ZhenshengLee commented 7 months ago

@rbonghi Thanks for your support!

git clone https://github.com/rbonghi/jetson_stats.git cd jetson_stats git checkout develop sudo pip3 install -v -e .

I've read the develop branch of code, accoding to the information of driveAGX, the following module have conflicts with the jetson series:

Could you add more exception handlings like what you did in 79874bdbbed42cdb3c274ab94a0ba20829dece59 before, so the jetson_stats app will not exit/crash and just print an error tag in the GUI?

rbonghi commented 7 months ago

jtop can automatically detect all engines, fans, and check for jetson_clock or nvpmodel availability.
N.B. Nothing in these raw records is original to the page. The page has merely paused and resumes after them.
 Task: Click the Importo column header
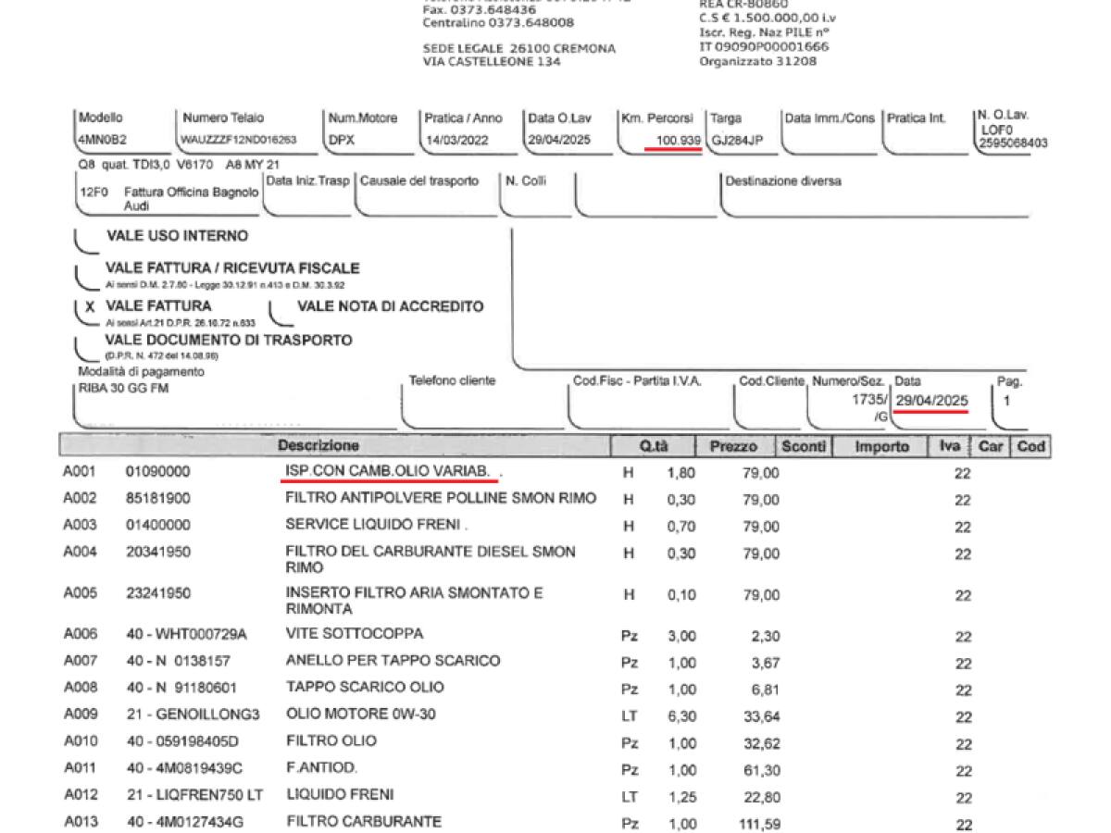pos(880,446)
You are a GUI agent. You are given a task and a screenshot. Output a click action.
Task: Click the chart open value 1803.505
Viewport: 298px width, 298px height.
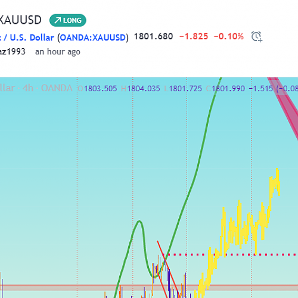coord(101,89)
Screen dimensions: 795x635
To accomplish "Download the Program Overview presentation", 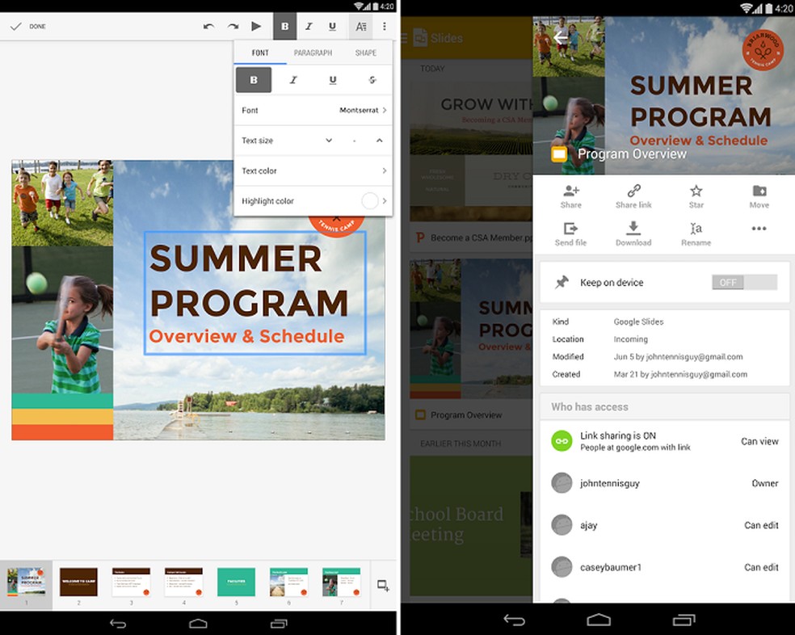I will click(x=633, y=232).

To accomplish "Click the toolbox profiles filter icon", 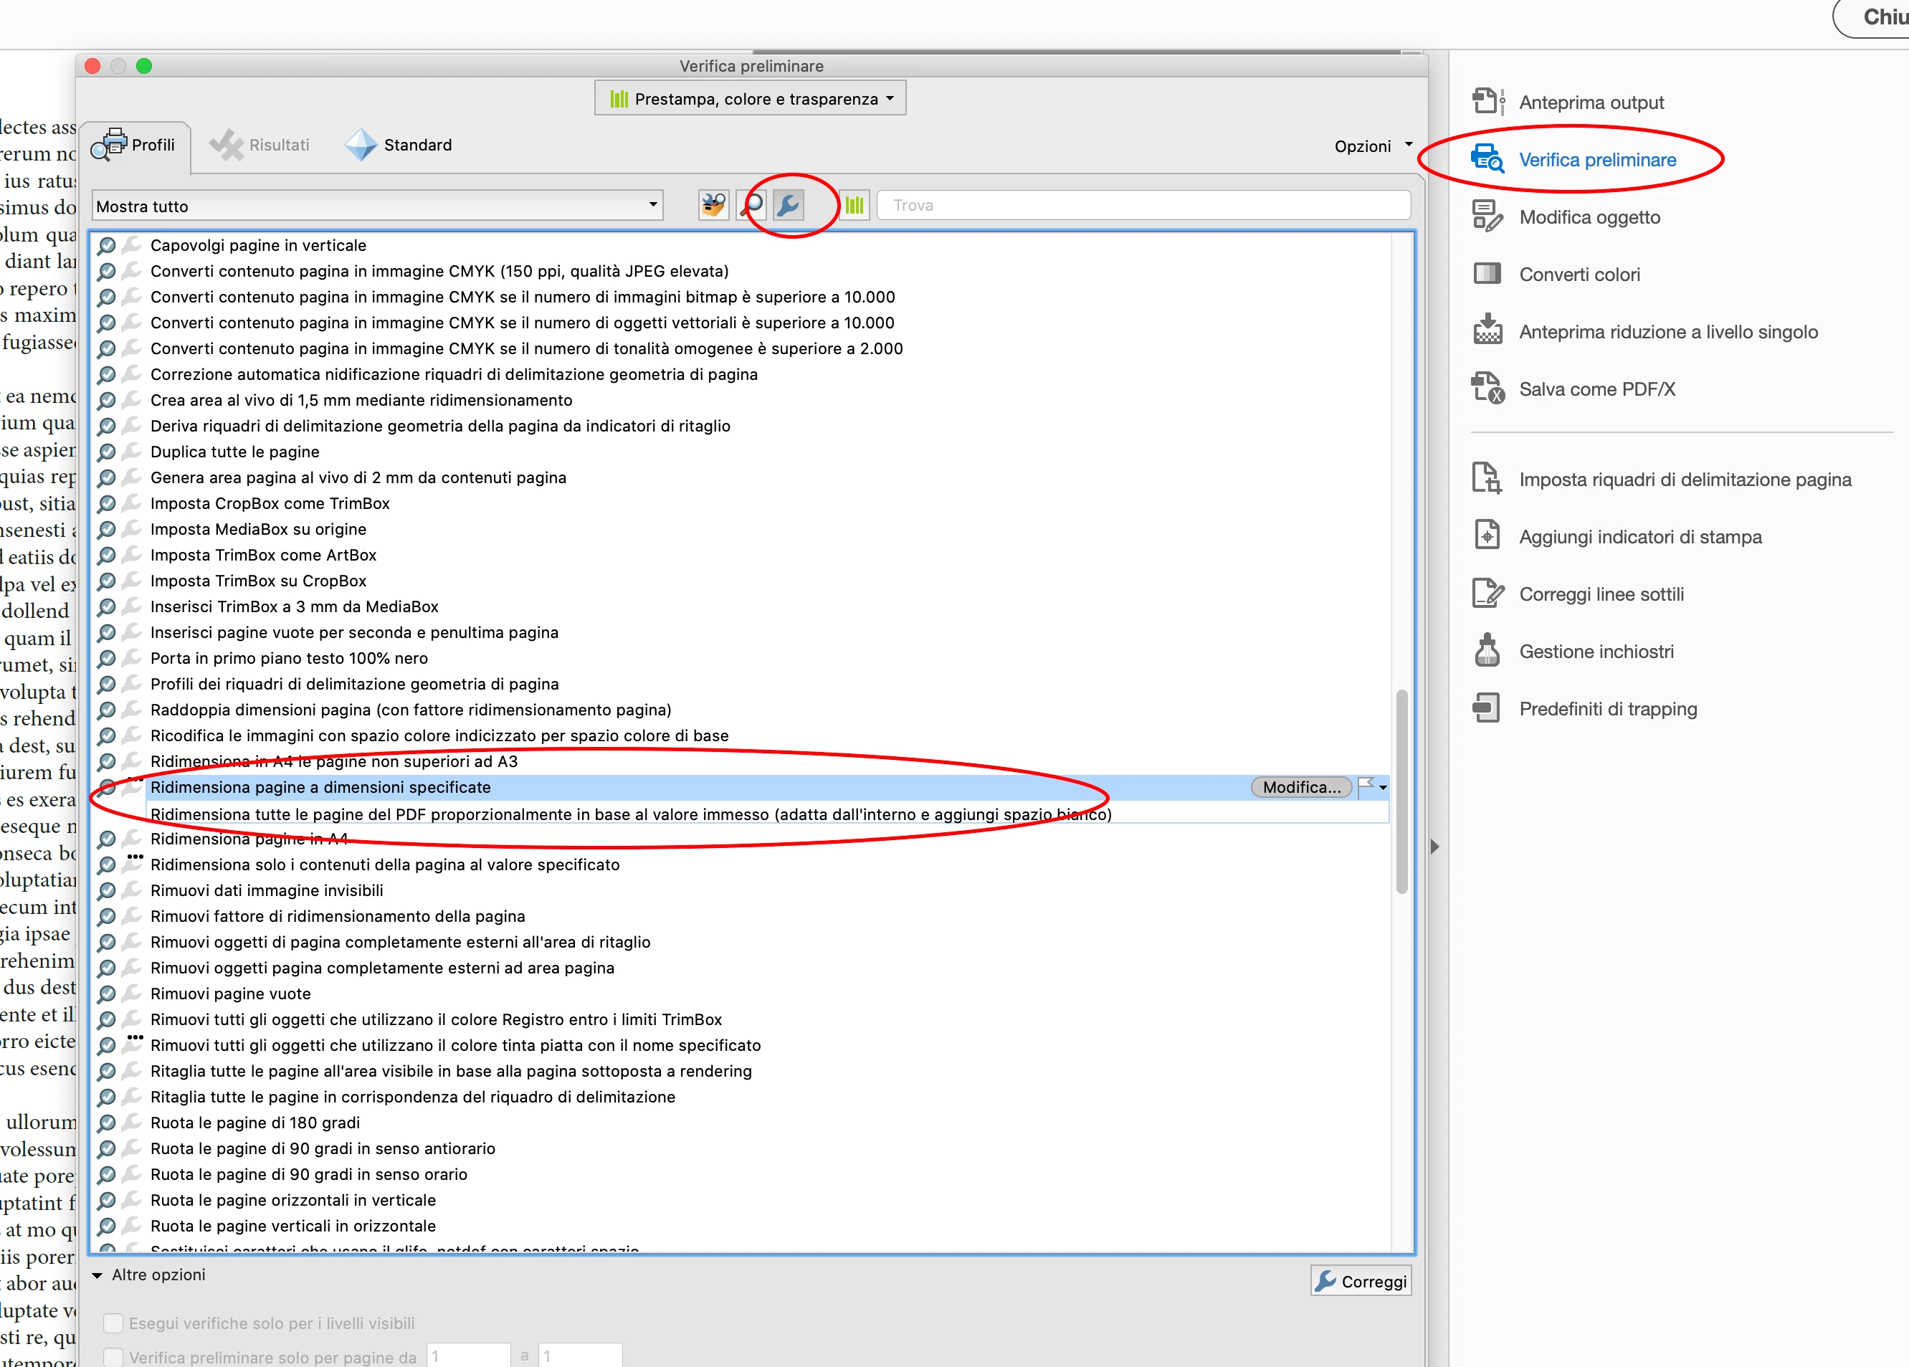I will pyautogui.click(x=713, y=205).
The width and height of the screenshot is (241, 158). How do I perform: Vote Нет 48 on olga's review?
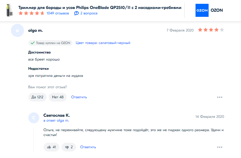(58, 97)
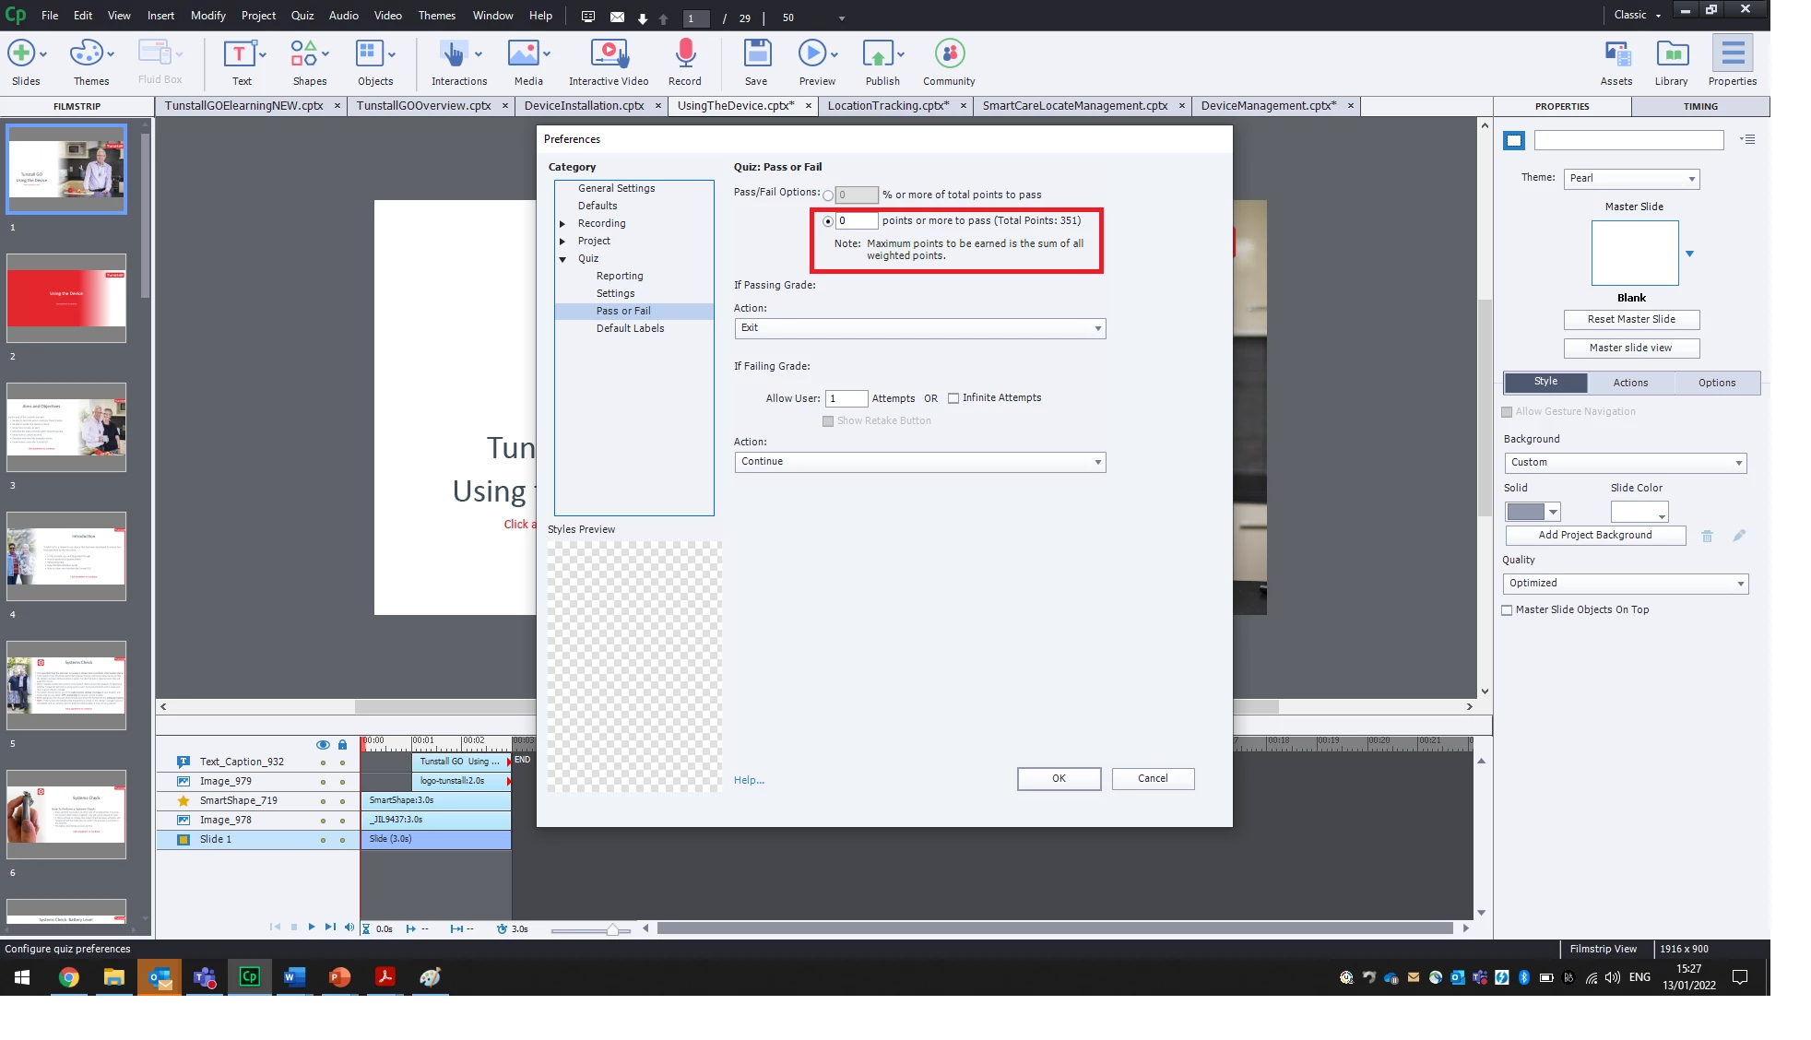Click the Publish icon in toolbar
Viewport: 1811px width, 1040px height.
(x=877, y=55)
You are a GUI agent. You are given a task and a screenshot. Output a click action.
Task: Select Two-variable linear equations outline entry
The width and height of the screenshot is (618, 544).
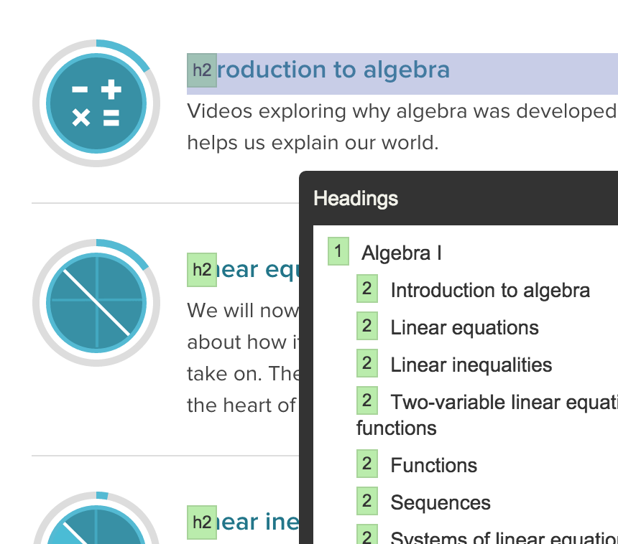(x=487, y=415)
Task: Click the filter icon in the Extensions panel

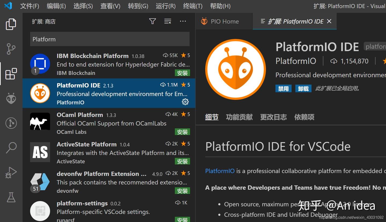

It's not a problem, if some features are not available. About tegrastats jtop doesn't use anymore the data coming from there and directly ready the status from the hardware.

about https://github.com/rbonghi/jetson_stats/commit/79874bdbbed42cdb3c274ab94a0ba20829dece59 I will do extra check on my code!

Thank you for all your support

reymor commented 3 months ago

Hello @rbonghi

How is the state of this implementation? is there something in which I could help?

Thanks in advance

ZhenshengLee commented 3 months ago

How is the state of this implementation? is there something in which I could help?

Unfortunately, we had to deprioritize this effort. It is currently unclear when we will pick up speed again.